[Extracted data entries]

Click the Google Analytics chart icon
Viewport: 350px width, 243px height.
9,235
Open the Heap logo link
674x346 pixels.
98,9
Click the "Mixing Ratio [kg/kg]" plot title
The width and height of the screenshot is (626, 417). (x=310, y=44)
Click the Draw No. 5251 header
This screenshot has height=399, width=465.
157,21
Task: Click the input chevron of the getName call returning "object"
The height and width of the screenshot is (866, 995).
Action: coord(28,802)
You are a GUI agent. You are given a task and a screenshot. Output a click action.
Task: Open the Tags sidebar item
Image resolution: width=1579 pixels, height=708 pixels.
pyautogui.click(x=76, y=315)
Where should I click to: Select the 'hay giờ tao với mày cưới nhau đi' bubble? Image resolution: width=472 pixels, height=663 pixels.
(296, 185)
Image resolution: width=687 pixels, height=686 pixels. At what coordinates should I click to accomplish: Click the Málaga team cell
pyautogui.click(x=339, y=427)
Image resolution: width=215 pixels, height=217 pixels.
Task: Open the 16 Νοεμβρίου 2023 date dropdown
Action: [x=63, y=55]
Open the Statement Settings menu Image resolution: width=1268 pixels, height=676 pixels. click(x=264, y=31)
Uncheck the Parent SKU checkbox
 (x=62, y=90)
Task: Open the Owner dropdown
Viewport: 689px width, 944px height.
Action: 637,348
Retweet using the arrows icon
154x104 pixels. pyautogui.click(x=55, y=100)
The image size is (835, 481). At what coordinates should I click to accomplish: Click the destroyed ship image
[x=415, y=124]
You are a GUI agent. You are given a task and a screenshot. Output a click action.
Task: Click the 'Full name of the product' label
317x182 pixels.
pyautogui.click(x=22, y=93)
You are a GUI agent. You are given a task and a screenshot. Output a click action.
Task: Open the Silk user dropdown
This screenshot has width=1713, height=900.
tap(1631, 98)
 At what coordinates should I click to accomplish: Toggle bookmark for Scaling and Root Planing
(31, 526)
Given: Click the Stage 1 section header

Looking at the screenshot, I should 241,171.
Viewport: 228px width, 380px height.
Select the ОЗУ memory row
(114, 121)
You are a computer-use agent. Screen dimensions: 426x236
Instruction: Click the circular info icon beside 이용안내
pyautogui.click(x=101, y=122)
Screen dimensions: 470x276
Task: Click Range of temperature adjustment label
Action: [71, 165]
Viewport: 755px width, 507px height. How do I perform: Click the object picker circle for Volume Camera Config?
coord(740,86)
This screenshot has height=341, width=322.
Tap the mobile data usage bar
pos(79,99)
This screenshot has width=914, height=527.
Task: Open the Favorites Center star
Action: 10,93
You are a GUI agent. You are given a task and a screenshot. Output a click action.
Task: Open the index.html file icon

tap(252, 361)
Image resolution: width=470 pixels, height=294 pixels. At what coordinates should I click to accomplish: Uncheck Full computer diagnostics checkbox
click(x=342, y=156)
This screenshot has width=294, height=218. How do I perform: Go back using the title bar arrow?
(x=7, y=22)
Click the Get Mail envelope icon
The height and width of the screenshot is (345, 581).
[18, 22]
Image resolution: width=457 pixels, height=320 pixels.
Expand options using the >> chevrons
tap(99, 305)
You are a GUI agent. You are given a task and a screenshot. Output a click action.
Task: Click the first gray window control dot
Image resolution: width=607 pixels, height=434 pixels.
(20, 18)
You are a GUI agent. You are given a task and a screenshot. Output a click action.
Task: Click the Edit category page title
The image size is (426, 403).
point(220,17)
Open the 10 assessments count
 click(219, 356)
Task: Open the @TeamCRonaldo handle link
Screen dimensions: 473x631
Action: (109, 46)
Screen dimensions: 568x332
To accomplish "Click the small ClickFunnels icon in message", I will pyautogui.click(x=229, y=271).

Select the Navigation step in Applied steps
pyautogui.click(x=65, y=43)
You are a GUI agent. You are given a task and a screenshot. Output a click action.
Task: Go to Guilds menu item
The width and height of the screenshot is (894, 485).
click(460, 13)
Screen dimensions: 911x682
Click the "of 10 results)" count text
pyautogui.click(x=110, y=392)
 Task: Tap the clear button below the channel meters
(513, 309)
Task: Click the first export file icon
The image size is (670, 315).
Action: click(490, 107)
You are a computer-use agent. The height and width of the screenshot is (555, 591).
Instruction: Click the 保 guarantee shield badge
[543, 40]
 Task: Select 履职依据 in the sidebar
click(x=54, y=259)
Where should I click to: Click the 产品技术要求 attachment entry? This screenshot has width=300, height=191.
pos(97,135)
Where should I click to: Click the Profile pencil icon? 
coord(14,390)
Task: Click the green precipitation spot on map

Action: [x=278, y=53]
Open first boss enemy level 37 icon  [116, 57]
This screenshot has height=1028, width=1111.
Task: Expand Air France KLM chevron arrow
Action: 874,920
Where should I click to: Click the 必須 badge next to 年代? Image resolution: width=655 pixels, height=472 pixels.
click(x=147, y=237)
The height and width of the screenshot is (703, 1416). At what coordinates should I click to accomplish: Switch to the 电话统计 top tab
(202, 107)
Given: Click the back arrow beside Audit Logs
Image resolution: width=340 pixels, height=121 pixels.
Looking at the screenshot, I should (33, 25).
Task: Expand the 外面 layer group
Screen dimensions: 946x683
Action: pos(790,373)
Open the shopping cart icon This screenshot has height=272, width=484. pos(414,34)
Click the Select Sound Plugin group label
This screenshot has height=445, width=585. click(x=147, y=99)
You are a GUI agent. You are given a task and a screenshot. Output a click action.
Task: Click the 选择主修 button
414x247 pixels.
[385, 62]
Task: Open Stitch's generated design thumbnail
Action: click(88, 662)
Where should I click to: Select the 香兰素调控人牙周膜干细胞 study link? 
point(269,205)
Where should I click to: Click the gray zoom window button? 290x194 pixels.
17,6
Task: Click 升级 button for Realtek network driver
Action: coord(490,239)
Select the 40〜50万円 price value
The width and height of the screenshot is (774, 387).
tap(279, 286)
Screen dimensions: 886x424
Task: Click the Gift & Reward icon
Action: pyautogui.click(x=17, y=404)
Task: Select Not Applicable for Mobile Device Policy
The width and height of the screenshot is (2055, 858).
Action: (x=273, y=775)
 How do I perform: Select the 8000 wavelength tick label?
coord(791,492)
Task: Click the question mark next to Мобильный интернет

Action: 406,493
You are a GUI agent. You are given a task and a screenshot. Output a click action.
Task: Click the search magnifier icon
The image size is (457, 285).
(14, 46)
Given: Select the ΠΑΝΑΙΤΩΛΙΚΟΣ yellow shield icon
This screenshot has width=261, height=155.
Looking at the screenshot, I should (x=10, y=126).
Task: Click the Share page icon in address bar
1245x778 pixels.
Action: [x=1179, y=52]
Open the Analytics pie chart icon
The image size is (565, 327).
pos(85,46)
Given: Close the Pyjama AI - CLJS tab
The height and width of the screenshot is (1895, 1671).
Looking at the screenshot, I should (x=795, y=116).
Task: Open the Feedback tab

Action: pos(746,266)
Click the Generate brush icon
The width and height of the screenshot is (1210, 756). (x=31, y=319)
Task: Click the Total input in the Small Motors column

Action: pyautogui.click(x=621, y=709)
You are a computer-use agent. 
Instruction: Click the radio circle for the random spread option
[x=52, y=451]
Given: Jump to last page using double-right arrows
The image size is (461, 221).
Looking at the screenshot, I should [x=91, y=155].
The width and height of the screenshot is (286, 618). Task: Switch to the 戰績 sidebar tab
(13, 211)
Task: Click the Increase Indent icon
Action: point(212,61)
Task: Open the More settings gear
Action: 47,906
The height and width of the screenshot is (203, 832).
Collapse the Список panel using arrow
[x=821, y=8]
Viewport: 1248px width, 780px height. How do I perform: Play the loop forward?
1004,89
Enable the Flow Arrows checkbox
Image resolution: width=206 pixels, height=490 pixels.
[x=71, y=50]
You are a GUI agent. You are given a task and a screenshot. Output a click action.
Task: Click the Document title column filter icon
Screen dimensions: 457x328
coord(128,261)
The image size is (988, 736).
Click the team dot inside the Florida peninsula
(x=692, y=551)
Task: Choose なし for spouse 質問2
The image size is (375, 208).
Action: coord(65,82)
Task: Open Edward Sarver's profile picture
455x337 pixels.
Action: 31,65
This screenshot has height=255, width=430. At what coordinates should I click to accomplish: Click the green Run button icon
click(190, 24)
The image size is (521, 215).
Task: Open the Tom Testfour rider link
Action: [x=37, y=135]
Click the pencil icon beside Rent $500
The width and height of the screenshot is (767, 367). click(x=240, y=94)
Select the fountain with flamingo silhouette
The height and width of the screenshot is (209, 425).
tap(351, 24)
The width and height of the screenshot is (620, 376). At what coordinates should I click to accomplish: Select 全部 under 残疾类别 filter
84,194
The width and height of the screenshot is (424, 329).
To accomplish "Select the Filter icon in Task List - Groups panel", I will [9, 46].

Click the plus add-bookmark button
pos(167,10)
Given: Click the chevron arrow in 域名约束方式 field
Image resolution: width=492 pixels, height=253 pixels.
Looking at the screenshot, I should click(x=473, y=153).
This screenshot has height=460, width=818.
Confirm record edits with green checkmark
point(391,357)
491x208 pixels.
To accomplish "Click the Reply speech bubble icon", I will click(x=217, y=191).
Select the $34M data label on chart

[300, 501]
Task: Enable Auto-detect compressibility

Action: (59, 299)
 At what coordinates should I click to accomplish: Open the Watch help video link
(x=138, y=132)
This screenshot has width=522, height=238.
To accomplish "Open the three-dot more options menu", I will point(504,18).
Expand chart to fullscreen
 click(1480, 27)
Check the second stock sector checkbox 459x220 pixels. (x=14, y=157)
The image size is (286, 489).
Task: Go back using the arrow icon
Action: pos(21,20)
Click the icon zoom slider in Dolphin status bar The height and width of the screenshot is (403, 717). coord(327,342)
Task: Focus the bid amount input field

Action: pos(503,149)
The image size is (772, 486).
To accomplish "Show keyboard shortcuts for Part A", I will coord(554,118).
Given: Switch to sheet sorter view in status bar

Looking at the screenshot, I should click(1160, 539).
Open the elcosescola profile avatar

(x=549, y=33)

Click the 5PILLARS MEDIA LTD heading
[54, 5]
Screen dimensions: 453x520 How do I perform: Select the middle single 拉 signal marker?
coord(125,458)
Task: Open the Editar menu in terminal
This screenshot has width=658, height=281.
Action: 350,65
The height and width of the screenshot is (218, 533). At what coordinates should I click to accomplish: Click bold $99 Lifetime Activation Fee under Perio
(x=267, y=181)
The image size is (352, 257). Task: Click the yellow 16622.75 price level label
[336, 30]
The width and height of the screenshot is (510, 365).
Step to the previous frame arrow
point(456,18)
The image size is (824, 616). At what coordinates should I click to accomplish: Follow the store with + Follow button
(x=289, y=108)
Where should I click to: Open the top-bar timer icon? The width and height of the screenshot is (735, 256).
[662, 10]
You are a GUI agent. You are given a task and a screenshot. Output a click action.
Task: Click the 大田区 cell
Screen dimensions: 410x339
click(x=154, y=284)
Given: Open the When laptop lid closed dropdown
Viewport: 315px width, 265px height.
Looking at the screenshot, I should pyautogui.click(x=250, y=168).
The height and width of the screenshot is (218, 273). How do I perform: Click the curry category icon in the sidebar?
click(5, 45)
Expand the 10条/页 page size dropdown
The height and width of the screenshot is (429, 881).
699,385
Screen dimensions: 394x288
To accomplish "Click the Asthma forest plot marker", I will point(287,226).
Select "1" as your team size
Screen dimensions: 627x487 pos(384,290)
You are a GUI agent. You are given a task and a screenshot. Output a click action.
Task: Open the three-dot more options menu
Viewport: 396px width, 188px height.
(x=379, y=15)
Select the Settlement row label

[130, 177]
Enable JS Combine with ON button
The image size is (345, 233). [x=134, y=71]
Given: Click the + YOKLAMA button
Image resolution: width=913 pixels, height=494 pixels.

**What is being asked**
Go over the records above and tally the lines with the word "item" in them. Give the number alone.

**Expected answer**
2